One extra piece of pedantry: over on Facebook, Murray Leeder points out that the first time we see Starfleet Academy, in the TNG episode "The First Duty," the motto is "Ex Astra, Scientia," which is ungrammatical. It was later, in the "Homefront/Paradise Lost" two parter, that they corrected it.
As a lapsed linguistician and a Trekkie, I've spent many happy hours headcanoning the universal translator. In one of my fanfic pieces, a character who happens to be a bit of a language nerd herself gives a detailed explanation of (my idea of) the UT. (When I posted this on the STO forums, I followed it immediately with a grovelling apology to the furious ghost of Ludwig Wittgenstein.)
Yer basic UT, as seen in TOS "Metamorphosis", is explicitly a mechanical telepath. It receives an input (not necessarily an audio input, since it's reading the Companion's energy emissions in that story) and latches on to the concept behind it in the mind of the speaker; then it converts the input into something the listener understands. The exact method for doing this is (ahem) left as an exercise for the alert student.
Since the 23rd century hand- held device is about the size of a tube of Pringles, we can figure that the technology is fairly compact. So we can also figure that it's incorporated into comms equipment - subspace radio and the like - so it can be used at long distances. But it's also based on the immediate intentionality of the speaker - it only picks up the utterance that the speaker is actually intending to communicate.

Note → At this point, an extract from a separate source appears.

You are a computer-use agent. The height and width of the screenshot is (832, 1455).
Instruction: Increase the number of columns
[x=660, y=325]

So things like deliberate quotes in a foreign language, or comments muttered under one's breath, won't be translated. And written language, where the original utterer isn't anywhere near the utterance, can't be translated on that basis.

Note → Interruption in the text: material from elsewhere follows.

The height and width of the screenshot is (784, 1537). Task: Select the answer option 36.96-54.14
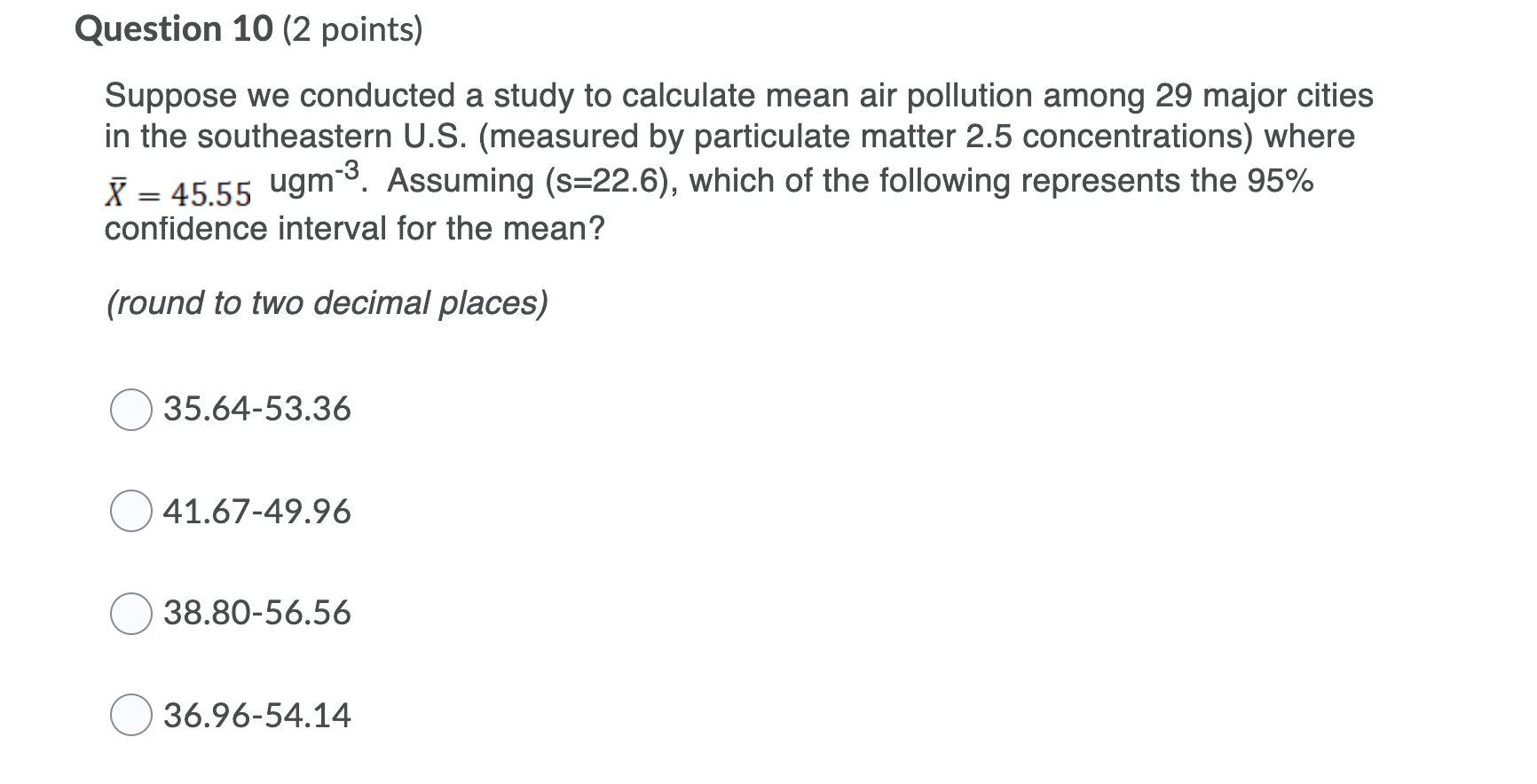256,716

Yer full-scale UT package, then (IMO) consists of the mechanical telepath and a gigantic database of languages, written, spoken, or otherwise uttered. It can translate written language, if it can find sufficient matches in its database. But without the telepathic component, it can't produce output in the seamless fashion of the conversational UT. You may hear Standard English instead of tlingan Hol, but you won't see written English instead of Klingon script.
Such, at least, is my opinion.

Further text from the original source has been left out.